La destrucción material fue total en el centro de Hiroshima y la ciudad se convirtió en un arma letal para sus habitantes: fragmentos desgajados de madera, ladrillos, tejas y cristal se convirtieron en mortales proyectiles. Todos los edificios situados dentro de los 13 kilómetros del epicentro de la explosión quedaron destruidos. La mayoría de las casas desaparecieron.
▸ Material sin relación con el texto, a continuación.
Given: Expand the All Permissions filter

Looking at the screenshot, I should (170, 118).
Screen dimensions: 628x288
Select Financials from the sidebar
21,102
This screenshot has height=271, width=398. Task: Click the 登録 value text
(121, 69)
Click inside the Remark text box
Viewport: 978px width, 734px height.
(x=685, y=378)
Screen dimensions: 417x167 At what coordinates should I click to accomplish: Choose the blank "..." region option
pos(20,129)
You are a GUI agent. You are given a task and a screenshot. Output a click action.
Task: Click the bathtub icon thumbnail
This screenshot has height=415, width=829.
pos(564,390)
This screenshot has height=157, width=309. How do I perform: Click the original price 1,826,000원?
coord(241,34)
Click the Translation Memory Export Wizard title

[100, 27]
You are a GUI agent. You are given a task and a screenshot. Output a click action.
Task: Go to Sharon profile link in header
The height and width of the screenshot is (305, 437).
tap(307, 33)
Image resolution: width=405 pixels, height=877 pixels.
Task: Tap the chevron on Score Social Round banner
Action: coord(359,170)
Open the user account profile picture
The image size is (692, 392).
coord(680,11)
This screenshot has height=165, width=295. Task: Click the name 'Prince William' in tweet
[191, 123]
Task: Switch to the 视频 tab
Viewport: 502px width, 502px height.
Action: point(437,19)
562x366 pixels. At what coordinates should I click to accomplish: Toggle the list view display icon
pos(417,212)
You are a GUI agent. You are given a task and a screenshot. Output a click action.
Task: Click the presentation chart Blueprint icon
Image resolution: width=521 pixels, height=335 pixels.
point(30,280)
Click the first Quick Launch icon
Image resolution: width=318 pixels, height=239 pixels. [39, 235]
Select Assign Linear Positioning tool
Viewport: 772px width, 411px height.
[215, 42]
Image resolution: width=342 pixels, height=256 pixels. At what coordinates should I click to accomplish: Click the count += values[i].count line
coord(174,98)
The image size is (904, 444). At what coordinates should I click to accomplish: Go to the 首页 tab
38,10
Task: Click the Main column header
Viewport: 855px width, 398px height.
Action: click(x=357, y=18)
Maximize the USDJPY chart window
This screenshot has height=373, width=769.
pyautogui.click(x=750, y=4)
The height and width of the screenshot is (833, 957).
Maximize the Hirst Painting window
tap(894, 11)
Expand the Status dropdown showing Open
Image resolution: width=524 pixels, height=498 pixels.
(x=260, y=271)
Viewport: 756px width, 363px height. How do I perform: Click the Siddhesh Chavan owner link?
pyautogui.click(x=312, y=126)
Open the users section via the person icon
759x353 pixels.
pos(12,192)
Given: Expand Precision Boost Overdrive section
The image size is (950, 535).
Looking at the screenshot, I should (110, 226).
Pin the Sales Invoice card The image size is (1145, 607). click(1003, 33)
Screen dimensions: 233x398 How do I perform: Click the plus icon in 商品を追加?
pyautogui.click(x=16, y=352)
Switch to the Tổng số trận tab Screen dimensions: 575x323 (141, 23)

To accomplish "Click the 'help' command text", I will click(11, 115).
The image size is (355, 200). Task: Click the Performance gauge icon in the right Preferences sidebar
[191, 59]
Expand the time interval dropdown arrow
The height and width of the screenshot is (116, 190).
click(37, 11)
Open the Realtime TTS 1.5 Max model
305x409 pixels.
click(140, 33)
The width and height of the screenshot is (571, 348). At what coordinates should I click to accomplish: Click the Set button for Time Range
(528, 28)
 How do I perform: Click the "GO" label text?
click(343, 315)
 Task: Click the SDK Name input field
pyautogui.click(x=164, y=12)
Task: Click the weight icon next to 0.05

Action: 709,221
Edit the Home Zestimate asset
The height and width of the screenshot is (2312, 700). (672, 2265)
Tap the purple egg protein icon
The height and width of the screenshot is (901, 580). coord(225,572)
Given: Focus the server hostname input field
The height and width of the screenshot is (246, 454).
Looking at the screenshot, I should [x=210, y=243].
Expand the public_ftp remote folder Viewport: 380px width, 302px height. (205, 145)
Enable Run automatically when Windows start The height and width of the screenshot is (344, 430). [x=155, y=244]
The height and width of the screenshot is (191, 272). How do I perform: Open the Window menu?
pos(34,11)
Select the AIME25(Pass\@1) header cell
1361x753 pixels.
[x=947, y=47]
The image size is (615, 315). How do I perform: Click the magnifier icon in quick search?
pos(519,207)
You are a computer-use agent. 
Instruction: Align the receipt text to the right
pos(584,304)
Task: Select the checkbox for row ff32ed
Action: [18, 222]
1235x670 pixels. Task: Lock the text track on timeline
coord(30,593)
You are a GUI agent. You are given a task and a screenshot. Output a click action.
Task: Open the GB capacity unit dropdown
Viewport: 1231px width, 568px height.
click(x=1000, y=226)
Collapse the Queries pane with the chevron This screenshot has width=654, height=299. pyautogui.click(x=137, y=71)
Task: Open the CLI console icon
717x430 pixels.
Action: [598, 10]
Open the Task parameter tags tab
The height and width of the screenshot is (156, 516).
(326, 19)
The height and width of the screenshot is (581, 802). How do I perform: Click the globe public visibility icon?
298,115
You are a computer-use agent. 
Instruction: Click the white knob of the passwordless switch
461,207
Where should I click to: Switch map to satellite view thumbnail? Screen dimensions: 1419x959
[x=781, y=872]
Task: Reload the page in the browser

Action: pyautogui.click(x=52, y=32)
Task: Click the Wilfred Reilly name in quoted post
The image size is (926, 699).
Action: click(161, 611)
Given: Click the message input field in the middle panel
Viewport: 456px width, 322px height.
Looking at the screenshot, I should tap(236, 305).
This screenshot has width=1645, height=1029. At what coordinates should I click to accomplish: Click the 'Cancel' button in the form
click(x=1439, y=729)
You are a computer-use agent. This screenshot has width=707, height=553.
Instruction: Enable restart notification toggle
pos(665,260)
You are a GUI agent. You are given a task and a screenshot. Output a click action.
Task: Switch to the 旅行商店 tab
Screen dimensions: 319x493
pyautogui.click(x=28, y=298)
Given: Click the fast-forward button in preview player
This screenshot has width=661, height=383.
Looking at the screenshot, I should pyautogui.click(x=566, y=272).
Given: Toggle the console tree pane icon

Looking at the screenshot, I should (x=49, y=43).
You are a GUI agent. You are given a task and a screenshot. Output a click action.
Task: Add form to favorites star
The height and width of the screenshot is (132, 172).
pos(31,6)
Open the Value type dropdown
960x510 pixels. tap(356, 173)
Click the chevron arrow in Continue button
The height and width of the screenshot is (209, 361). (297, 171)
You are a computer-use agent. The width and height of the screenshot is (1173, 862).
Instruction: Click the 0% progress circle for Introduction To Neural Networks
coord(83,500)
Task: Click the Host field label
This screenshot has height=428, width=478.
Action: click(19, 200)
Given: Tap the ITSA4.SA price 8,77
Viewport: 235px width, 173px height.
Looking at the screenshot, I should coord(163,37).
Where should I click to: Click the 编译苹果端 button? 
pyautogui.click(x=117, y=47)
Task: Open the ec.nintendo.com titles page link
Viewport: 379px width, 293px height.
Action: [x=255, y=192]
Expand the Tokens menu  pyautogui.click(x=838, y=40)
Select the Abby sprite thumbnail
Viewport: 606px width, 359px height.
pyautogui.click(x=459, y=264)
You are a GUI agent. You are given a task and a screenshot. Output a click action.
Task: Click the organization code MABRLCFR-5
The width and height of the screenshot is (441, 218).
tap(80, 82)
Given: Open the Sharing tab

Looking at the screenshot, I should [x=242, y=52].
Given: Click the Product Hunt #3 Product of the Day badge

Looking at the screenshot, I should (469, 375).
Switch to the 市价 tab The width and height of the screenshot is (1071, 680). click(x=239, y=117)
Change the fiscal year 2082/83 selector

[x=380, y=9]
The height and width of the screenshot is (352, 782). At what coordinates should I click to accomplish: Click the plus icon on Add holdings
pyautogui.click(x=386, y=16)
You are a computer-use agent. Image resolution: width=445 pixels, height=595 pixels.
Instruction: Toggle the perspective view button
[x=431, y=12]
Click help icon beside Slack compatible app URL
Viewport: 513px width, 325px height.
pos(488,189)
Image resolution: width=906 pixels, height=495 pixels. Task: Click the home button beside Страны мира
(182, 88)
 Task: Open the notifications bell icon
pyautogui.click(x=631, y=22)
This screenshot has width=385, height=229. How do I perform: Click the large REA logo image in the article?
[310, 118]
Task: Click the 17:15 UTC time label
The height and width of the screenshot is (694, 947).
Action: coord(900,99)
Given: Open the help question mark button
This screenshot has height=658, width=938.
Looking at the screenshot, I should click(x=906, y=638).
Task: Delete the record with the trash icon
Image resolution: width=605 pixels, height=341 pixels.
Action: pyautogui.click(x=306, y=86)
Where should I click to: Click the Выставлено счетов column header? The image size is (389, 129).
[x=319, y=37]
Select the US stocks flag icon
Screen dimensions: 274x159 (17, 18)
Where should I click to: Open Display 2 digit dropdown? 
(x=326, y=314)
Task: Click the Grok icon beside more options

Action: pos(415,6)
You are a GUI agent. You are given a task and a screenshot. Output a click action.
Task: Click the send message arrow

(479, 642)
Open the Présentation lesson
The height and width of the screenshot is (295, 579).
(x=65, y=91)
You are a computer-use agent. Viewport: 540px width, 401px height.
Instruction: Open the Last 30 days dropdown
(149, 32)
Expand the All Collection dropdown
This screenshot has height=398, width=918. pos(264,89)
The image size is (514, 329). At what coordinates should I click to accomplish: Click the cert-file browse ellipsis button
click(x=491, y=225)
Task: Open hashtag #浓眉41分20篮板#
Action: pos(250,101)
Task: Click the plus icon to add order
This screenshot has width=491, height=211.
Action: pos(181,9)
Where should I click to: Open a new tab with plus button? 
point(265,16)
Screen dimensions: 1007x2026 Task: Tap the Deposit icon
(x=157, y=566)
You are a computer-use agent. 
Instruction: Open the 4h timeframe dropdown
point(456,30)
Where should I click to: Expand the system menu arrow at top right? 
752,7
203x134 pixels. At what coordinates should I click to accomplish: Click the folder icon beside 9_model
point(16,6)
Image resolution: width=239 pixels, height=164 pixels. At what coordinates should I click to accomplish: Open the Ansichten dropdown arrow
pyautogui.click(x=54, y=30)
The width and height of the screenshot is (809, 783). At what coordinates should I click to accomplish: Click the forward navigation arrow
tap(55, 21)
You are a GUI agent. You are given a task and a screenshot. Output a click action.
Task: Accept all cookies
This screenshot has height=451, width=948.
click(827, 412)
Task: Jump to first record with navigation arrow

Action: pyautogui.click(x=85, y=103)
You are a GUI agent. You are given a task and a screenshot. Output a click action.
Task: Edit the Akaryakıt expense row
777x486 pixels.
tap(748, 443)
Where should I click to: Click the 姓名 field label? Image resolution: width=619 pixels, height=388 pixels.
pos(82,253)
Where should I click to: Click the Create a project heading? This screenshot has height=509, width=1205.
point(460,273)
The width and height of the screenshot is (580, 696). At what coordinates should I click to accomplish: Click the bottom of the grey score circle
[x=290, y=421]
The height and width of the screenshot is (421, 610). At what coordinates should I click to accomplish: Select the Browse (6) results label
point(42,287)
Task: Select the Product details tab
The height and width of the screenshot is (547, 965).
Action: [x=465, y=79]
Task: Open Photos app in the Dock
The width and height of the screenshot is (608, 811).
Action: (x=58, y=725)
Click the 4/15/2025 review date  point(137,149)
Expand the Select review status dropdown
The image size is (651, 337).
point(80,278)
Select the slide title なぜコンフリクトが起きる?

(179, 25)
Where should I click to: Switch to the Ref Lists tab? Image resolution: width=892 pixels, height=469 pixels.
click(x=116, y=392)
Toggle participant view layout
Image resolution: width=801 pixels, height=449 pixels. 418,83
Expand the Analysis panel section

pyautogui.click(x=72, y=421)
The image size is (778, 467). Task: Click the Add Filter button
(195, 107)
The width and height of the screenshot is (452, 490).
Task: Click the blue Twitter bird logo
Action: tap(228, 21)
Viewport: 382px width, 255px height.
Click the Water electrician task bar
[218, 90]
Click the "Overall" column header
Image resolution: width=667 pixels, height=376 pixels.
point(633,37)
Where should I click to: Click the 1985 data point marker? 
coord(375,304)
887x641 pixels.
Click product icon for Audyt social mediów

Las pérdidas humanas y las posteriores consecuencias para la salud de los que sobrevivieron fueron nefastas. Miles de personas que en el momento de la explosión se encontraban en el centro de Hiroshima, fueron simplemente reducidas a cenizas. Las que estaban dentro de un radio de 4 kilómetros del epicentro, resultaron con importantes quemaduras. Quienes intentaron escapar hacia los ríos y parques, terminaron envueltos en un viento de fuego o ahogados por las inmensas olas, también consecuencia de ese vendaval de fuego. Los que lograron sobrevivir más adelante mostraron las consecuencias de la radiación. Se estima que al menos 200 mil personas murieron ese día y que aproximadamente 80 mil resultaron heridas. Quienes sobrevivieron comenzaron a ser llamados “hibakusha” y llevaron una vida signada por el dolor y el sufrimiento debido a los problemas hepáticos, endémicos, lesiones oculares, en los aparatos genitales, las quemaduras, las llagas… Más adelante, muchos padecieron de enfermedades terminales, como Sadako Sasaki, una niña que en 1945 tenía dos años y que diez años después enfermó de leucemia. La niña quiso seguir la leyenda japonesa que dice que quien haga un millar de grullas de papel será premiado con un deseo, pero antes de que se cumpliera un año, murió. Fueron sus  compañeros quienes completaron su deseo y luego colocaron una estatua en su honor, con una placa: “Este es nuestro llanto, esta es nuestra plegaria: paz en el mundo”.